Tekst do przeczytania:

A ten 'brak tolerancji' to niby skąd się tu wziął?... :) Przecież wyznawcy wielu religii nie tolerują wyznawców innych religii. A królują w tym wyznawcy islamu, nie wszyscy, ale potężna ilość, w tym przypadku akurat o nich chodzi. Za punkt honoru uznali sobie wyniszczyć ludzi o innych wierzeniach z powodu głębokiego przekonania, że ich religia jest 'jedynie słuszną'.

Naprawdę uważasz, że źródło tego 'braku tolerancji' nie jest w religii tych ludzi?...

I nie, nie boję się żadnych wyznawców żadnych religii, czemu miałabym się bać? :D

Re: imigracja

: 23 maja 2015, 10:30
autor: Lidka
civilmonk pisze:To nie religia jest winna ale prawa natury. Społeczności na tej planecie nie rozwijają się równomiernie. Europa miała mordy religijne za narodzin protestantyzmu. Oni mają teraz. Za 50-100 lat się uspokoją. Takie życie po prostu. Trzeba czekać aż świadomość im urośnie. Nic siłą czy pokojem nie zrobimy.

[Fragment zbioru danych]

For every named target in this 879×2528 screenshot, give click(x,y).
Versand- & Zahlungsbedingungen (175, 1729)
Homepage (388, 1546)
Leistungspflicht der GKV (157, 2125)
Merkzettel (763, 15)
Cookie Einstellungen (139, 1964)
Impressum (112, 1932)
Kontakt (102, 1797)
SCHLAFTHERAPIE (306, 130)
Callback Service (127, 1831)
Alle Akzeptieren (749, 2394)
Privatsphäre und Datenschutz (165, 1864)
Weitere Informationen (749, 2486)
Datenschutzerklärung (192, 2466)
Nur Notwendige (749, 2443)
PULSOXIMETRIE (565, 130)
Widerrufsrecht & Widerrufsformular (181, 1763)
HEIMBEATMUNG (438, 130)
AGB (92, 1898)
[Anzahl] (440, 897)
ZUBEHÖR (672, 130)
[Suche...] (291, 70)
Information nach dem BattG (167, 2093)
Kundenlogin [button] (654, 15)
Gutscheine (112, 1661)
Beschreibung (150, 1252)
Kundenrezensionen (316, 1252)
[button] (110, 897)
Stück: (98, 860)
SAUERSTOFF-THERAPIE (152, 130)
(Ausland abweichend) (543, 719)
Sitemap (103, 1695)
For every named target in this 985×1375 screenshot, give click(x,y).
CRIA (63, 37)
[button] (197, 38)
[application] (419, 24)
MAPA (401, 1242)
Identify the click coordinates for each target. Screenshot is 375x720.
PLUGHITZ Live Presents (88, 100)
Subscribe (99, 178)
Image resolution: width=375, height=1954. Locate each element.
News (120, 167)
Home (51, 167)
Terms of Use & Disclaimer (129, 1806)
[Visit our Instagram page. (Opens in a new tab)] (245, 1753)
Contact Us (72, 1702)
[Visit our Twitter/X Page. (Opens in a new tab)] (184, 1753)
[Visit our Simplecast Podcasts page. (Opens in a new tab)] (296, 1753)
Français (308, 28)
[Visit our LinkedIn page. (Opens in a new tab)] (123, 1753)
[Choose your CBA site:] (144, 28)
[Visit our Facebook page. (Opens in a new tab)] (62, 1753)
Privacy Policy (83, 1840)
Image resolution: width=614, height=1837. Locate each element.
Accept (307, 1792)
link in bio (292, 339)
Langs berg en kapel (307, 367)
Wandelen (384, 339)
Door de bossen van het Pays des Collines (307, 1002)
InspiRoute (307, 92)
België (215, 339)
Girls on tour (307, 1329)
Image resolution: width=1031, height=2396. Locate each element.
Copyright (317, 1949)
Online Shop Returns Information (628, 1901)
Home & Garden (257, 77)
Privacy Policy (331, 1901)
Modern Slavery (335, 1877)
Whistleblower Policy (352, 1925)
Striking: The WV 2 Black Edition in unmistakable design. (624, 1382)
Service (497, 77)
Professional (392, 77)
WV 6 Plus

Zadania do wykonania:
1. Kiedy według wypowiedzi civilmonk, przytoczonej w tekście o imigracji i religii, w Europie dochodziło do mordów religijnych?
2. Podejmij tekst o imigracji i religii tam, gdzie się kończy, i dopisz jego dalszy ciąg.

Odpowiedzi do zadań:
1. Za narodzin protestantyzmu.

2.
CM
Za 'prawa natury' uznajesz ludzkie wybory?... :D

Owszem, one wynikają bezpośrednio ze świadomości ludzi i owszem, społeczności nie rozwijają się równomiernie. Ale czy to było za narodzin protestantyzmu, czy dziś, powód do wojen wynikał bezpośrednio z religii, z jej nieświadomie (życiowo) przyjętych interpretacji Boga - Życia.

Ja myślę, że za jakiś czas, pojęcia nie mam, czy za 50 czy za 100 lat, w sumie nieważne, ludzka świadomość wzrośnie na tyle, że religie staną się po prostu 'balastem', zbędnym. No i umrą śmiercią naturalną. Póki co, służą za 'podpórkę' nawet w tych rozwiniętych społecznościach. Co prawda do wojen może i nie prowadzą, ale do podziałów, niezgody, nietolerancji jak najbardziej (przy czym, ale to raczej jednostkowo, nie globalnie, służą niektórym z rzeczywiście pozytywnym rozwoju duchowym).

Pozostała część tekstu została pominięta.